§ **Task statement**:
Go to the line containing "Register for the" in the records below and print it and every following line exactly, on through the line containing "Click the stethoscope icon in Severity filter", then stop.

======

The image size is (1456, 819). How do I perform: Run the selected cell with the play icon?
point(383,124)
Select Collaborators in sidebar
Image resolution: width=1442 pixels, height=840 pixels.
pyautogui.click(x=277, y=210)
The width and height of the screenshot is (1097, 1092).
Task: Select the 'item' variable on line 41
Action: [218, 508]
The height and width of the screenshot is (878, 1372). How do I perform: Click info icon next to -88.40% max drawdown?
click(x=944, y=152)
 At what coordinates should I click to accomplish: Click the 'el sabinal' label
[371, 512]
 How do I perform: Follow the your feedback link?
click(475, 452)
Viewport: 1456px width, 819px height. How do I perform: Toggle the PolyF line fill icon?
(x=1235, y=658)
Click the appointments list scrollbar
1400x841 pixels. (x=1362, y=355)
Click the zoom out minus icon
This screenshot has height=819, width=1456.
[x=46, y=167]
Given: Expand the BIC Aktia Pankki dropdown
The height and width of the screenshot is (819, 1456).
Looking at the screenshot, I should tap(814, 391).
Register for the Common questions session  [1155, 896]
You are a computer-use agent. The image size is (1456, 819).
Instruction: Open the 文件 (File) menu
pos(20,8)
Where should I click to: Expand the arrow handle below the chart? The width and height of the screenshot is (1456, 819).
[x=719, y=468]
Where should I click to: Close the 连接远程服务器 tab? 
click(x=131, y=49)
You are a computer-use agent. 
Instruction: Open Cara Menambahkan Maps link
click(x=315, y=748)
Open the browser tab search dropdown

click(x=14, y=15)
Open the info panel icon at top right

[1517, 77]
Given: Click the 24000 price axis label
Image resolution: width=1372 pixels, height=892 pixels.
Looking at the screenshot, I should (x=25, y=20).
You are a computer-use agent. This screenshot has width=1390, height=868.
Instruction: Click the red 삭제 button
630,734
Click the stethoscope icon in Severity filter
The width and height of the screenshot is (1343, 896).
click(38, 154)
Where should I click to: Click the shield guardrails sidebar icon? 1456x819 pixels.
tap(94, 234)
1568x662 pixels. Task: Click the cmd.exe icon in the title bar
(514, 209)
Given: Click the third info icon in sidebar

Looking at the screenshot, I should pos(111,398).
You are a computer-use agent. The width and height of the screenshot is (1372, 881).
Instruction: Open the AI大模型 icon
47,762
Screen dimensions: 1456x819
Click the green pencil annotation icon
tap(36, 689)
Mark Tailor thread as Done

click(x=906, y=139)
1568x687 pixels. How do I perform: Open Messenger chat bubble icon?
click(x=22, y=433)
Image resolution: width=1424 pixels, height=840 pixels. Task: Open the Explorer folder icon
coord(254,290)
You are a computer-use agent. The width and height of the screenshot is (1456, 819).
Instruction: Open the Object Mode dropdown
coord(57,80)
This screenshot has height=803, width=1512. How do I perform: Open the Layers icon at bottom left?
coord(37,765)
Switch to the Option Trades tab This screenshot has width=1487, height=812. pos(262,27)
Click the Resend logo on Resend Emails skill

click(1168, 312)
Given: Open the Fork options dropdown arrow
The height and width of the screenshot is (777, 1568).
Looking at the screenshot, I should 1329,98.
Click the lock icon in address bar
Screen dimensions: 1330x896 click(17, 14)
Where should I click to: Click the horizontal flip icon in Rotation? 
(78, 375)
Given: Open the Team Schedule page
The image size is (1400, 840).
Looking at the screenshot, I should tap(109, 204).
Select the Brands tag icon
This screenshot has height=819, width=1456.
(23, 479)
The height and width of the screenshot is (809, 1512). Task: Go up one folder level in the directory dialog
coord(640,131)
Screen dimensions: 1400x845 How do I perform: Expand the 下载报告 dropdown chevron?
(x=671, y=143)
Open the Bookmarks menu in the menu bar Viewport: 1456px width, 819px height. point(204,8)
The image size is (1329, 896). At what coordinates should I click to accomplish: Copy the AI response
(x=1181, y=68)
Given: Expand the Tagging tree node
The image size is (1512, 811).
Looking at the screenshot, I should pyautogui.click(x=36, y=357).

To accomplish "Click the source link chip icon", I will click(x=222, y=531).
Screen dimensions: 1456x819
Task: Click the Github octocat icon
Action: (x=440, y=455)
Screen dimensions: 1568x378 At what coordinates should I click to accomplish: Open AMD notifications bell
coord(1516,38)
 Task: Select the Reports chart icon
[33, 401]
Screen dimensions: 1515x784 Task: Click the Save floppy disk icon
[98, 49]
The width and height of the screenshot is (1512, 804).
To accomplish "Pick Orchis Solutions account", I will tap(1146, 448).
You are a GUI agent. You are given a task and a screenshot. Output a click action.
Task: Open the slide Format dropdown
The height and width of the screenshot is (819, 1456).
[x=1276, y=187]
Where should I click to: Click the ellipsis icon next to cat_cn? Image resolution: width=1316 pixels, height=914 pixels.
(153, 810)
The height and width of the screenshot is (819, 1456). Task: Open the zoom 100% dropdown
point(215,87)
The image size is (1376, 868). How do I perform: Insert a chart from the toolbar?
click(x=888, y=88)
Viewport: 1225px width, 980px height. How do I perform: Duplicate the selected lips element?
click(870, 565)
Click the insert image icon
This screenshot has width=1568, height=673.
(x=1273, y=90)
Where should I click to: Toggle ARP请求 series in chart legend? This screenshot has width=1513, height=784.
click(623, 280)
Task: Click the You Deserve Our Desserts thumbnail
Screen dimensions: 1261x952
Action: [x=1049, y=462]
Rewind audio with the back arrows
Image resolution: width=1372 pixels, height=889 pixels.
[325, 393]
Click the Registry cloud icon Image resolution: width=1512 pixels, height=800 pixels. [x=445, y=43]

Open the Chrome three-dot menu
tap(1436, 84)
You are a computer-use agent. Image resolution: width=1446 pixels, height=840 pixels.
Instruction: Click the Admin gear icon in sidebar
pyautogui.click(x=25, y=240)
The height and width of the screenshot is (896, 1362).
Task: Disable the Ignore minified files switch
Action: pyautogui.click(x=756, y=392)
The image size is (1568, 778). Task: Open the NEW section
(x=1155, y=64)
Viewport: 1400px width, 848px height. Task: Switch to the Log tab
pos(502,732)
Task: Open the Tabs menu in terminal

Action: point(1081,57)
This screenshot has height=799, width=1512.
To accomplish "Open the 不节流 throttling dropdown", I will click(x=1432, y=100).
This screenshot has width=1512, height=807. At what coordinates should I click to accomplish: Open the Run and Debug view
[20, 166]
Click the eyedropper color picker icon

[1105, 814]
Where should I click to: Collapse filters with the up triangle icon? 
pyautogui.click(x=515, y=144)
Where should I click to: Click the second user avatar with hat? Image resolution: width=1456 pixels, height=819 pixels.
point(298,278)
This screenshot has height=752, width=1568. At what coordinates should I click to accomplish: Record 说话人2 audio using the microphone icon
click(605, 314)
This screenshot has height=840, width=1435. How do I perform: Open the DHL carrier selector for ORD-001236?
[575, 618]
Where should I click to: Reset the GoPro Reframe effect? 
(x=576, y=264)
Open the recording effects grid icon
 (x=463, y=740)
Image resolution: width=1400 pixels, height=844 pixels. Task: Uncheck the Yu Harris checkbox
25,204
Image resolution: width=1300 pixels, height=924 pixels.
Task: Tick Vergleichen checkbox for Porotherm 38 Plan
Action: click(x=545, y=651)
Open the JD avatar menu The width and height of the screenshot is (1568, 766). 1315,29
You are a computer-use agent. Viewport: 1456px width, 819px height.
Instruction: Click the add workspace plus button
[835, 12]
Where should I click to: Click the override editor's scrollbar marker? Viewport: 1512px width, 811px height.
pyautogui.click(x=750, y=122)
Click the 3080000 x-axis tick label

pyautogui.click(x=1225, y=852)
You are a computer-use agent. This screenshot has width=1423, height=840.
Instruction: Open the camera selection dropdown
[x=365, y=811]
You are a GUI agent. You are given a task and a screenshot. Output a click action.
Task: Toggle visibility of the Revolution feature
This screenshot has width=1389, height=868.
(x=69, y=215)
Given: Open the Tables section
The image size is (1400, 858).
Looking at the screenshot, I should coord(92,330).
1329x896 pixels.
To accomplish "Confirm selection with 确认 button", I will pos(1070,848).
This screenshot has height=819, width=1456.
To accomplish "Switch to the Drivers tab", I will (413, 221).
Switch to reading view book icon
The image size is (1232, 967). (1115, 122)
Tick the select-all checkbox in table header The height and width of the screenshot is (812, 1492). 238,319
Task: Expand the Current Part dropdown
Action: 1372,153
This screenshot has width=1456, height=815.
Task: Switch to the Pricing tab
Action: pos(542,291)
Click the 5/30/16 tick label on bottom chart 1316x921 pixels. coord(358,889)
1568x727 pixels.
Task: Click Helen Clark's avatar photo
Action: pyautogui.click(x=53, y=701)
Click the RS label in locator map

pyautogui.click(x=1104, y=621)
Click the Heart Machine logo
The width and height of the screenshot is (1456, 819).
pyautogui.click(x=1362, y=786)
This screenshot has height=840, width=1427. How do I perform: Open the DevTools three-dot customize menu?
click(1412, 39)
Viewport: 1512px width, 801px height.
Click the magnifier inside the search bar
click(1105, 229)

======

§ **Your solution**:
Register for the Common questions session  [1155, 896]
You are a computer-use agent. The image size is (1456, 819).
Instruction: Open the 文件 (File) menu
pos(20,8)
Where should I click to: Expand the arrow handle below the chart? The width and height of the screenshot is (1456, 819).
[x=719, y=468]
Where should I click to: Close the 连接远程服务器 tab? 
click(x=131, y=49)
You are a computer-use agent. 
Instruction: Open Cara Menambahkan Maps link
click(x=315, y=748)
Open the browser tab search dropdown

click(x=14, y=15)
Open the info panel icon at top right

[1517, 77]
Given: Click the 24000 price axis label
Image resolution: width=1372 pixels, height=892 pixels.
Looking at the screenshot, I should (x=25, y=20).
You are a computer-use agent. This screenshot has width=1390, height=868.
Instruction: Click the red 삭제 button
630,734
Click the stethoscope icon in Severity filter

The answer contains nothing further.